The audience at the launch also listened to a pre-recorded video address by Dr Naledi Pandor, the Minister of International Relations and Cooperation of South Africa. In attendance too were Dr Andreas Görgen (General Secretary, Federal Ministry of Culture and Media (Berlin) and Dr Luyanda Mphalwa, Chair of the South African Heritage Resources Agency (SAHRA).
“TheMuseumsLab 2022 is a significant event for UWC because we have a long history of commitment to safeguarding the cultural objects entrusted to us. We are also dedicated to forming partnerships with museums and other custodians that benefit research and new knowledge,” said Prof Pretorius.
“One of our most important partnerships is of course with the Robben Island Museum, which we believe, as a university, must be preserved so that future generations of scholars, researchers, and people from the community can benefit from it. Museums have an important place in communities and societies. They allow sense-making, give us meaning and open us up to different perceptions and attitudes. They even allow us to explore sensitive issues."
Dr Pandor lauded UWC’s efforts.
“The programme will have tremendous benefits for heritage sites across Africa and Europe. It has the potential to not only transform museums but foster societal change by addressing urgent issues of social justice in the heritage and cultural institutions domain. With respect to TheMuseumsLab we are pleased with the participation of African fellows as we cannot overstate the importance of expanding postgraduate research in Africa.”
"I would dearly like to acknowledge the robust efforts of the University of the Western Cape to enhance research productivity in our country and in that university in particular. As a formerly disadvantaged institution, the University of the Western Cape has made a critical contribution to reshaping higher education, and is one of the continent's great success stories."
The partnership with the German government has allowed TheMuseumsLab to open and facilitate a conversation that is important and is highlighted through the various partnerships and key stakeholder relations. Dr Görgen highlighted the importance of the African consultancy group, The Advisors.

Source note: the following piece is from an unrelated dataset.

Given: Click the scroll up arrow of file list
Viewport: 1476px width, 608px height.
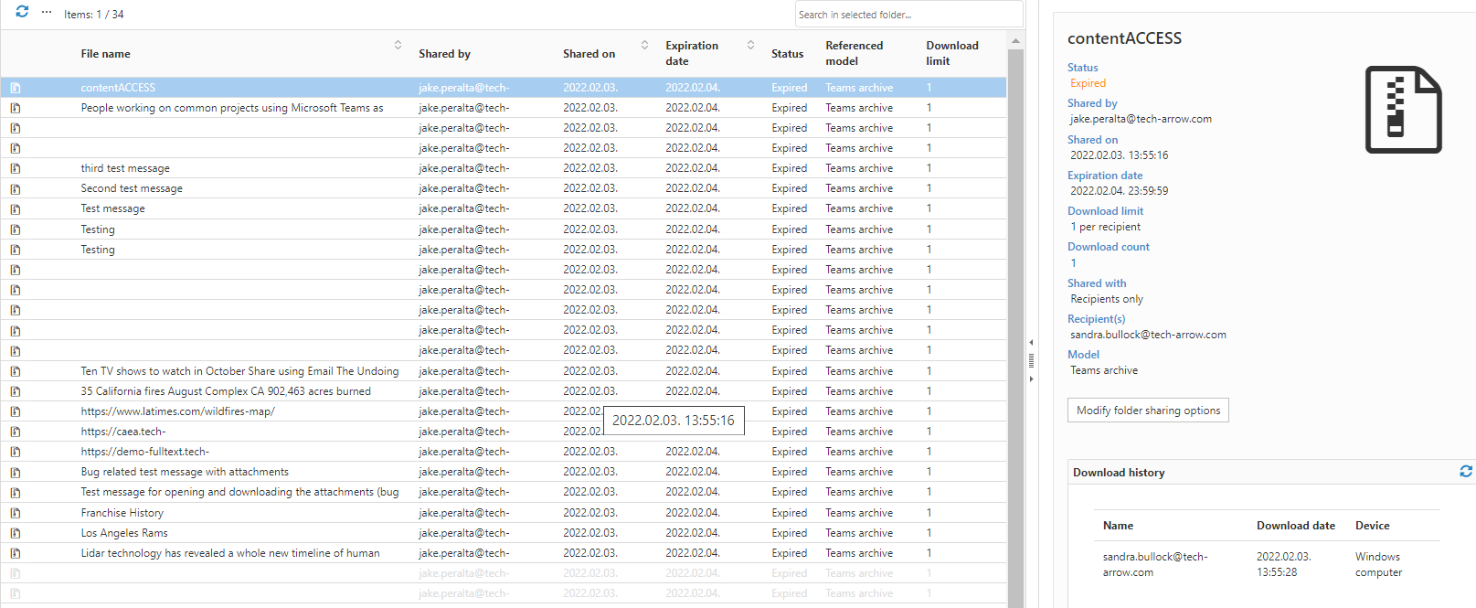Looking at the screenshot, I should pos(1015,41).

Dr Görgen: "We [the German Government] are very glad to be here and I am personally honoured to speak to you today on behalf of the Minister of Culture, but my first thank you goes after the university [UWC] to that wonderful team who has made TheMuseumsLab. It is The Advisors, and they are called the advisors, to remind us that the German society is not as inclusive, not as open, [and] not as diverse as it should be. We need these advisors because they are not already part of these institutions in Germany. They have to advise us, as a government as well as the big institutions like the DAAD [The German Academic Exchange Service], the Goethe-Institut [and Institut für Auslandsbeziehungen] and even the museums. The programme wouldn't be what it is without them and without the support of [Professor] Ciraj and of others who have this programme in the background."

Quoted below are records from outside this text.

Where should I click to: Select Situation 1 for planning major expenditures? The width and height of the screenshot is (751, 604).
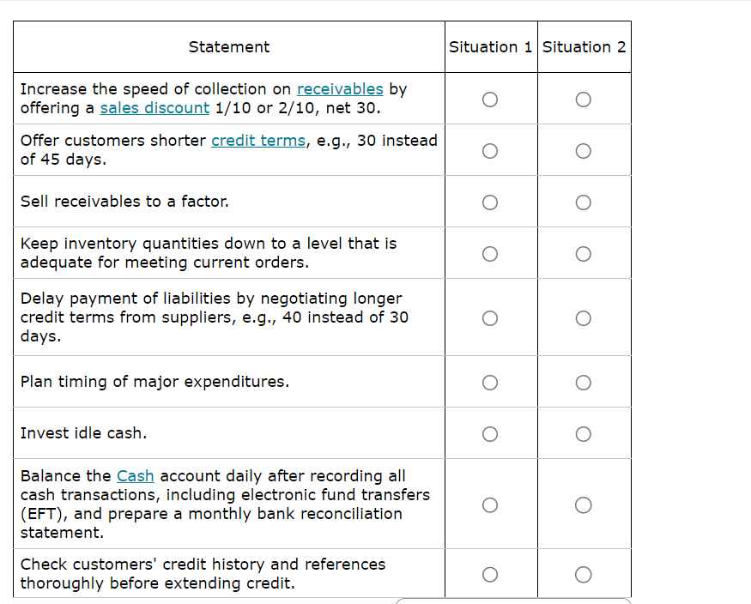490,382
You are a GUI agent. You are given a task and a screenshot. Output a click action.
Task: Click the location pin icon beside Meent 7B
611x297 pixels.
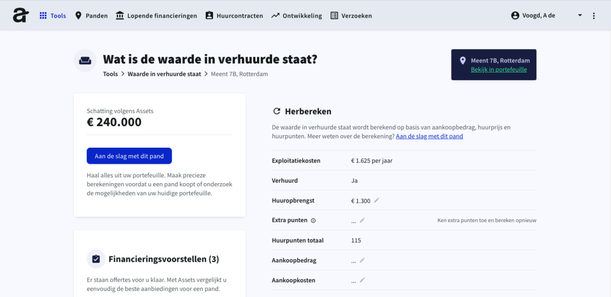(x=462, y=61)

The MuseumsLab module 3 will focus on the African heritage and conversation around how to accurately preserve and continue to engage in the conversation around the rich heritage that needs to be preserved for generations to come. Chairperson of the South African Heritage Resources Agency, Dr Luyanda Mphalwa, emphasised the importance of the financial and resource backing of the leaders and governments.
"Partnerships are the thing, so we have got to establish more partnerships so that we can unlock some of the resources that are going to enable us to speak to the ministers [of Government]," Dr Mphalwa said in his opening statement. "We need to remind our leaders that it is their responsibility to unlock those resources so that organisations like ours [SAHRA] can be able to execute their mandate sufficiently and in the service of people. As SAHRA we appreciate very much the partnership that TheMuseumsLab has established with UWC, which is an institution we are proud of as South Africans in the heritage space, but also in developing a society that is inclusive and free from the chains of colonialism."